Scaling text de-identification using locally augmented ensembles

Karthik Murugadoss; Saivikas Killamsetty; Deeksha Doddahonnaiah; Nakul Iyer; Michael Pencina; Jeffrey Ferranti; John Halamka; Bradley A. Malin; Sankar Ardhanari

doi:10.1101/2024.06.20.24308896

Abstract

The natural language text in electronic health records (EHRs), such as clinical notes, often contains information that is not captured elsewhere (e.g., degree of disease progression and responsiveness to treatment) and, thus, is invaluable for downstream clinical analysis. However, to make such data available for broader research purposes, in the United States, personally identifiable information (PII) is typically removed from the EHR in accordance with the Privacy Rule of the Health Insurance Portability and Accountability Act (HIPAA). Automated de-identification systems that mimic human accuracy in identifier detection can enable access, at scale, to more diverse de-identified data sets thereby fostering robust findings in medical research to advance patient care.

The best performing of such systems employ language models that require time and effort for retraining or fine tuning for newer datasets to achieve consistent results and revalidation on older datasets. Hence, there is a need to adapt text de-identification methods to datasets across health institutions. Given the success of foundational large language models (LLMs), such as ChatGPT, in a wide array of natural language processing (NLP) tasks, they seem a natural fit for identifying PII across varied datasets.

In this paper, we introduce locally augmented ensembles, which adapt an existing PII detection ensemble method trained at one health institution to others by using institution-specific dictionaries to capture location specific PII and recover medically relevant information that was previously misclassified as PII. We augment an ensemble model created at Mayo Clinic and test it on a dataset of 15,716 clinical notes at Duke University Health System. We further compare the task specific fine tuned ensemble against LLM based prompt engineering solutions on the 2014 i2b2 and 2003 CoNLL NER datasets for prediction accuracy, speed and cost.

On the Duke notes, our approach achieves increased recall and precision of 0.996 and 0.982 respectively compared to 0.989 and 0.979 respectively without the augmentation. Our results indicate that LLMs may require significant prompt engineering effort to reach the levels attained by ensemble approaches. Further, given the current state of technology, they are at least 3 times slower and 5 times more expensive to operate than the ensemble approach.

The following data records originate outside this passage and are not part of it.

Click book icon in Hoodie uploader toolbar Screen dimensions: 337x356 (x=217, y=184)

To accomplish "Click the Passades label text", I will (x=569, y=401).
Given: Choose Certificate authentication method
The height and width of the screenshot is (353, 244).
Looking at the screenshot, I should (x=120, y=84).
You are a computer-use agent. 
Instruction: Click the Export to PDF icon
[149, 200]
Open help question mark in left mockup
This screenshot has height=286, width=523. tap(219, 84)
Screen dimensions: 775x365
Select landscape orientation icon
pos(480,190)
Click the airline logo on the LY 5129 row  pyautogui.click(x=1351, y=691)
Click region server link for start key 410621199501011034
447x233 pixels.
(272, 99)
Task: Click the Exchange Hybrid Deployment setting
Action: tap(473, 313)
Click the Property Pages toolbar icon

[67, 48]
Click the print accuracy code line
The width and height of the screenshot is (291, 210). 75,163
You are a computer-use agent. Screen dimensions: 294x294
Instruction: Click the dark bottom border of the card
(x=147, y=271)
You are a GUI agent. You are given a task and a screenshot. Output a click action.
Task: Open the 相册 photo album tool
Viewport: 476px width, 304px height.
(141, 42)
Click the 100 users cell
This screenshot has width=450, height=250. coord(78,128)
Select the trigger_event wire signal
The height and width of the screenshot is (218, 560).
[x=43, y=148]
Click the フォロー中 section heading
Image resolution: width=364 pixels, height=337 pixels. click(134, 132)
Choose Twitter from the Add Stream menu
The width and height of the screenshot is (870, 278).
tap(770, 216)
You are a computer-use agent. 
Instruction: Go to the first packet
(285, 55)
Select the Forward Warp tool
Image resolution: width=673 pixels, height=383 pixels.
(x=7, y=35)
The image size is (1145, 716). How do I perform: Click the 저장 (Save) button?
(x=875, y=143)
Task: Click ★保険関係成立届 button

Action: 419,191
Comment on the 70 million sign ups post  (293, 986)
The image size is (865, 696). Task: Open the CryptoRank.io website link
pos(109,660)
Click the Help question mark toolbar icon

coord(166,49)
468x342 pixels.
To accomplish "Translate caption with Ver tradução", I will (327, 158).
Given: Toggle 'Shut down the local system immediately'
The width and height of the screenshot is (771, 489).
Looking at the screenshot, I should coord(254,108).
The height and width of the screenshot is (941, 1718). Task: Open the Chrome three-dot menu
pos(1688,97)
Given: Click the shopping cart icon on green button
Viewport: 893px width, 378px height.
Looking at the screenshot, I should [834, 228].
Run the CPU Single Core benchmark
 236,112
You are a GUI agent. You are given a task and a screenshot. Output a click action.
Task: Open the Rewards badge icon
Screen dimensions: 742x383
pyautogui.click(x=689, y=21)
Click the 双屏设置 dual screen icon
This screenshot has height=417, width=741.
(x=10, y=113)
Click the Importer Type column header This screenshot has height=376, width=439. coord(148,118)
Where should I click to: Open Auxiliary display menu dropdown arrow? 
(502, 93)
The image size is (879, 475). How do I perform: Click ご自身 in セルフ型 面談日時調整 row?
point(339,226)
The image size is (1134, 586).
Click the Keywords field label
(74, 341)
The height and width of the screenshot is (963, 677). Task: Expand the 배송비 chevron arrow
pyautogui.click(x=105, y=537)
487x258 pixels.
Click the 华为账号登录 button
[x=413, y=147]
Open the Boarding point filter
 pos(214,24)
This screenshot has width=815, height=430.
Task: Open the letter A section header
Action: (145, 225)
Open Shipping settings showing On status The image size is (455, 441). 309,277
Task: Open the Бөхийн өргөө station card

Competing Interest Statement

M.P., J.F., and J.H. do not have any competing interests in this project. B.M. is a contracted consultant of Mayo Clinic and Duke University Health System. The authors on this article from nference have a financial interest in nference. A patent application has been submitted by K.M. and S.A. Mayo Clinic, Duke University Health System and nference may stand to gain financially from the successful outcome of the research.

Funding Statement

No external funding.

Author Declarations

I confirm all relevant ethical guidelines have been followed, and any necessary IRB and/or ethics committee approvals have been obtained.

Yes

The details of the IRB/oversight body that provided approval or exemption for the research described are given below:

All work was carried out in compliance with Mayo Clinic and Duke University Health System IRB-approved protocols. The Mayo Clinic and Duke IRB reviewed and approved this research study protocol to ensure that it complies with applicable regulations, meets commonly accepted ethical standards, follows institutional policies, and adequately protects research participants.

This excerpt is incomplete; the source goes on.